TC Analyze aims to enable centralized data enrichment and incident and task management to provide context to the data, enabling and recommending actions with defensive tools, and helping organizations make faster, more informed security decisions. TC Analyze combines open source and premium feeds with data from the organization’s internal tools to create a pool of threat intelligence, with a built-in feedback loop from the people and tools back to TC Analyze to continuously improve the intelligence.
In ESG Lab testing, TC Analyze demonstrated the ability to gather and enrich threat data from multiple security intelligence sources relevant to known threats, presenting ratings and scores to enable analysts to prioritize their time based on threat severity. TC Analyze extracted key indicators from files such as emails identifying a specific threat presence. TC Analyze demonstrated the ability to automatically share indicators to relevant tools and systems, which can enable various teams to collaborate on threat resolution. ESG Lab used TC Analyze to quickly and easily create a custom dashboard. Custom dashboards can help focus analysts’ attention on key events, allowing them to respond quickly should issues arise.

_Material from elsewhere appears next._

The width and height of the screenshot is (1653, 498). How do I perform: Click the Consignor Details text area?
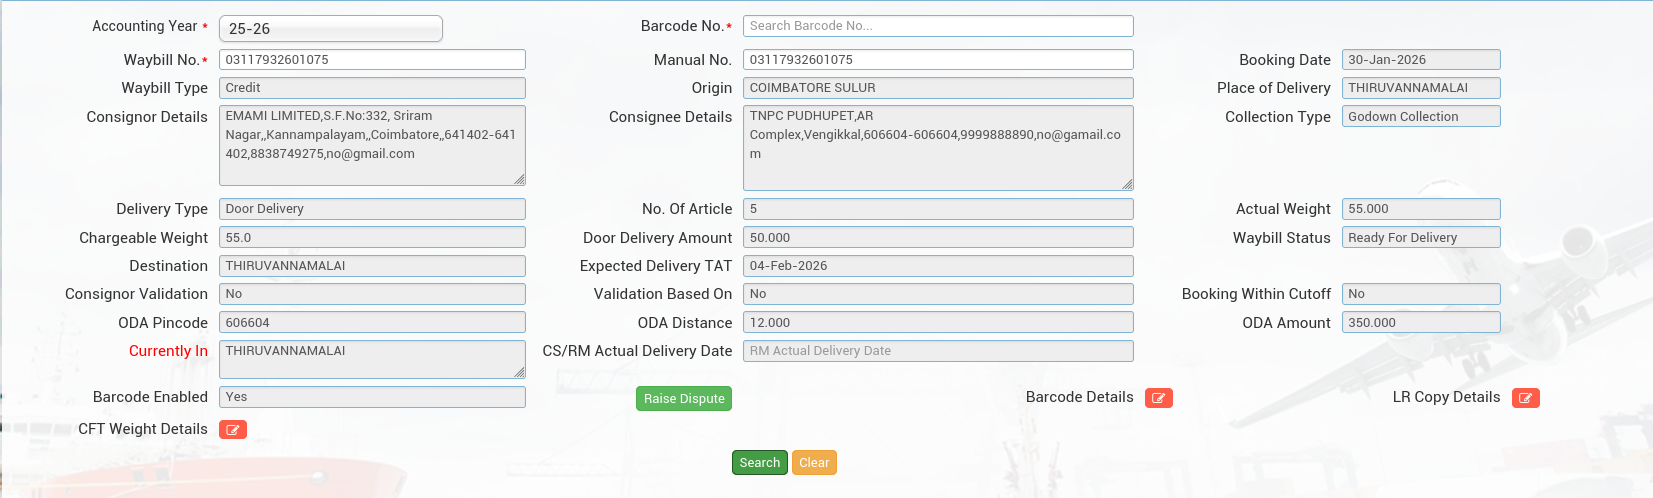372,145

ESG Lab validated that ThreatConnect’s TC Analyze can help organizations overcome the cybersecurity skills gap with analytics and response capabilities while building in-house threat intelligence continuously. For organizations that want to move beyond the capabilities of legacy SIEM platforms and leverage threat intelligence throughout their environments, it would be worthwhile to take a closer look at ThreatConnect’s TC Analyze.

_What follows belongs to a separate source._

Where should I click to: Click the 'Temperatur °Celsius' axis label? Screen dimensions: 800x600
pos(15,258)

1. Source: ESG/ISSA Research Report, The Life and Times of Cybersecurity Professionals, November 2017.↩
2. Source: ESG Research Report, Cybersecurity Analytics and Operations in Transition, July 2017.↩
3. Source: ESG Research Report, Cybersecurity Analytics and Operations in Transition, July 2017.↩
ESG Validation Reports
The goal of ESG Validation reports is to educate IT professionals about information technology solutions for companies of all types and sizes. ESG Validation reports are not meant to replace the evaluation process that should be conducted before making purchasing decisions, but rather to provide insight into these emerging technologies. Our objectives are to explore some of the more valuable features and functions of IT solutions, show how they can be used to solve real customer problems, and identify any areas needing improvement. The ESG Validation Team’s expert third-party perspective is based on our own hands-on testing as well as on interviews with customers who use these products in production environments.